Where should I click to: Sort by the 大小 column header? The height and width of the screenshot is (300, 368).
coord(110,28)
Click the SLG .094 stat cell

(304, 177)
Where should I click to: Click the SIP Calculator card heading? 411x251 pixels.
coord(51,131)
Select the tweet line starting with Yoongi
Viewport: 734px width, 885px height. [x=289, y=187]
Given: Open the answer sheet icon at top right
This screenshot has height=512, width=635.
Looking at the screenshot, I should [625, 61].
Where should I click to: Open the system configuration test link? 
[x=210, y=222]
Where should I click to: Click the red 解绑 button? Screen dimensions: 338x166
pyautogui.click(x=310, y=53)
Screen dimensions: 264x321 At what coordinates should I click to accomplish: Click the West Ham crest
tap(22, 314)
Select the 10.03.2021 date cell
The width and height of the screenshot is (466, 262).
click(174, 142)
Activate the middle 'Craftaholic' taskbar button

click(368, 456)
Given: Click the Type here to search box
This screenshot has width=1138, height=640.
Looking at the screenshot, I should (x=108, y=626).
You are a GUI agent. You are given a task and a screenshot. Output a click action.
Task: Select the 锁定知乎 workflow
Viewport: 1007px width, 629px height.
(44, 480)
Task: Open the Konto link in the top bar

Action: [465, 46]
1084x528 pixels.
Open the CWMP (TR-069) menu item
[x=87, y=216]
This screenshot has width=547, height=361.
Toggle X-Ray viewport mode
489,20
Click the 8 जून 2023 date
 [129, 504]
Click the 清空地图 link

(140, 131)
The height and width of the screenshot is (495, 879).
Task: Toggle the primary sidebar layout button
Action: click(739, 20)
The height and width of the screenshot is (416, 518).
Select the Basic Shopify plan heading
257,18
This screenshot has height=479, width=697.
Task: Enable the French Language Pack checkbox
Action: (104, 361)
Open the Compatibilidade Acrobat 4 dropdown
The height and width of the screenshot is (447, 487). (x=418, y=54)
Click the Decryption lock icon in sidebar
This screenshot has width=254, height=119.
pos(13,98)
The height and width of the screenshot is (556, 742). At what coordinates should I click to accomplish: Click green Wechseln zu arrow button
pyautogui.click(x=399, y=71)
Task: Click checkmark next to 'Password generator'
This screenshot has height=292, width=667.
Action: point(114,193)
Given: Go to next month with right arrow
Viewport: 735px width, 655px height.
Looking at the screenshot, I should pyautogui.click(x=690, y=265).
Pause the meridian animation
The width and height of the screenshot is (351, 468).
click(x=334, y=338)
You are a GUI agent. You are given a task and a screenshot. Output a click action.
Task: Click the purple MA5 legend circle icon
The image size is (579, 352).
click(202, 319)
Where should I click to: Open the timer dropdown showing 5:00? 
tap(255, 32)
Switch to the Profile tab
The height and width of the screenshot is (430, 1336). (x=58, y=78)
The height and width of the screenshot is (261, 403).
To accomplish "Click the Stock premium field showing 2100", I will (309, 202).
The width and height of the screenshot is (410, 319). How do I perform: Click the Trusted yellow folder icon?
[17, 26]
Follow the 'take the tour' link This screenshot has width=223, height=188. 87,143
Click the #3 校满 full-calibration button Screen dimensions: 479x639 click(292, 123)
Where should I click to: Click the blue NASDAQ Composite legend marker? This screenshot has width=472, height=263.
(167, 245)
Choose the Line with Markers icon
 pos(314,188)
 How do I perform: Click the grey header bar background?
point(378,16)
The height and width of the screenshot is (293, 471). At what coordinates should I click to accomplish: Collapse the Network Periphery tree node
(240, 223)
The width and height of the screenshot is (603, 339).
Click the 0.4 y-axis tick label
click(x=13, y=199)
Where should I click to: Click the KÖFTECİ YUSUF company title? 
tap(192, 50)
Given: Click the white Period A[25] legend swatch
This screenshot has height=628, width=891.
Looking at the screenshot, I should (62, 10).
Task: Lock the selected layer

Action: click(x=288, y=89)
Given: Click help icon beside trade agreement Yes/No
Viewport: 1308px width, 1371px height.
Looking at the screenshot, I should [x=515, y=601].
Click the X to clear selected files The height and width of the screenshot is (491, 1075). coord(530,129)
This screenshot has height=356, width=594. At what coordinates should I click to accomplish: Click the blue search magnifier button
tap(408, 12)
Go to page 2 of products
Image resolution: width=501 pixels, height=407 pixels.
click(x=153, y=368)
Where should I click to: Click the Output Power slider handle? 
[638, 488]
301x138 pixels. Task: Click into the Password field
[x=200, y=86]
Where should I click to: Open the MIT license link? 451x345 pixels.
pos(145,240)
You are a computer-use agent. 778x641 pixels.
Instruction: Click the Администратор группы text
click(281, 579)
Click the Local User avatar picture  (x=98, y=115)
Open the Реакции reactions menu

→ **WHAT YOU WILL DO**
Top to bottom, the records above must be output exactly.

→ **RESULT OF THIS EXERCISE**
Where should I click to: Sort by the 大小 column header? The height and width of the screenshot is (300, 368).
coord(110,28)
Click the SLG .094 stat cell

(304, 177)
Where should I click to: Click the SIP Calculator card heading? 411x251 pixels.
coord(51,131)
Select the tweet line starting with Yoongi
Viewport: 734px width, 885px height. [x=289, y=187]
Given: Open the answer sheet icon at top right
This screenshot has height=512, width=635.
Looking at the screenshot, I should [625, 61].
Where should I click to: Open the system configuration test link? 
[x=210, y=222]
Where should I click to: Click the red 解绑 button? Screen dimensions: 338x166
pyautogui.click(x=310, y=53)
Screen dimensions: 264x321 At what coordinates should I click to accomplish: Click the West Ham crest
tap(22, 314)
Select the 10.03.2021 date cell
The width and height of the screenshot is (466, 262).
click(174, 142)
Activate the middle 'Craftaholic' taskbar button

click(368, 456)
Given: Click the Type here to search box
This screenshot has width=1138, height=640.
Looking at the screenshot, I should (x=108, y=626).
You are a GUI agent. You are given a task and a screenshot. Output a click action.
Task: Select the 锁定知乎 workflow
Viewport: 1007px width, 629px height.
(44, 480)
Task: Open the Konto link in the top bar

Action: [465, 46]
1084x528 pixels.
Open the CWMP (TR-069) menu item
[x=87, y=216]
This screenshot has width=547, height=361.
Toggle X-Ray viewport mode
489,20
Click the 8 जून 2023 date
 [129, 504]
Click the 清空地图 link

(140, 131)
The height and width of the screenshot is (495, 879).
Task: Toggle the primary sidebar layout button
Action: click(739, 20)
The height and width of the screenshot is (416, 518).
Select the Basic Shopify plan heading
257,18
This screenshot has height=479, width=697.
Task: Enable the French Language Pack checkbox
Action: (104, 361)
Open the Compatibilidade Acrobat 4 dropdown
The height and width of the screenshot is (447, 487). (x=418, y=54)
Click the Decryption lock icon in sidebar
This screenshot has width=254, height=119.
pos(13,98)
The height and width of the screenshot is (556, 742). At what coordinates should I click to accomplish: Click green Wechseln zu arrow button
pyautogui.click(x=399, y=71)
Task: Click checkmark next to 'Password generator'
This screenshot has height=292, width=667.
Action: point(114,193)
Given: Go to next month with right arrow
Viewport: 735px width, 655px height.
Looking at the screenshot, I should pyautogui.click(x=690, y=265).
Pause the meridian animation
The width and height of the screenshot is (351, 468).
click(x=334, y=338)
You are a GUI agent. You are given a task and a screenshot. Output a click action.
Task: Click the purple MA5 legend circle icon
The image size is (579, 352).
click(202, 319)
Where should I click to: Open the timer dropdown showing 5:00? 
tap(255, 32)
Switch to the Profile tab
The height and width of the screenshot is (430, 1336). (x=58, y=78)
The height and width of the screenshot is (261, 403).
To accomplish "Click the Stock premium field showing 2100", I will (309, 202).
The width and height of the screenshot is (410, 319). How do I perform: Click the Trusted yellow folder icon?
[17, 26]
Follow the 'take the tour' link This screenshot has width=223, height=188. 87,143
Click the #3 校满 full-calibration button Screen dimensions: 479x639 click(292, 123)
Where should I click to: Click the blue NASDAQ Composite legend marker? This screenshot has width=472, height=263.
(167, 245)
Choose the Line with Markers icon
 pos(314,188)
 How do I perform: Click the grey header bar background?
point(378,16)
The height and width of the screenshot is (293, 471). At what coordinates should I click to accomplish: Collapse the Network Periphery tree node
(240, 223)
The width and height of the screenshot is (603, 339).
Click the 0.4 y-axis tick label
click(x=13, y=199)
Where should I click to: Click the KÖFTECİ YUSUF company title? 
tap(192, 50)
Given: Click the white Period A[25] legend swatch
This screenshot has height=628, width=891.
Looking at the screenshot, I should (62, 10).
Task: Lock the selected layer

Action: click(x=288, y=89)
Given: Click help icon beside trade agreement Yes/No
Viewport: 1308px width, 1371px height.
Looking at the screenshot, I should [x=515, y=601].
Click the X to clear selected files The height and width of the screenshot is (491, 1075). coord(530,129)
This screenshot has height=356, width=594. At what coordinates should I click to accomplish: Click the blue search magnifier button
tap(408, 12)
Go to page 2 of products
Image resolution: width=501 pixels, height=407 pixels.
click(x=153, y=368)
Where should I click to: Click the Output Power slider handle? 
[638, 488]
301x138 pixels. Task: Click into the Password field
[x=200, y=86]
Where should I click to: Open the MIT license link? 451x345 pixels.
pos(145,240)
You are a computer-use agent. 778x641 pixels.
Instruction: Click the Администратор группы text
click(281, 579)
Click the Local User avatar picture  (x=98, y=115)
Open the Реакции reactions menu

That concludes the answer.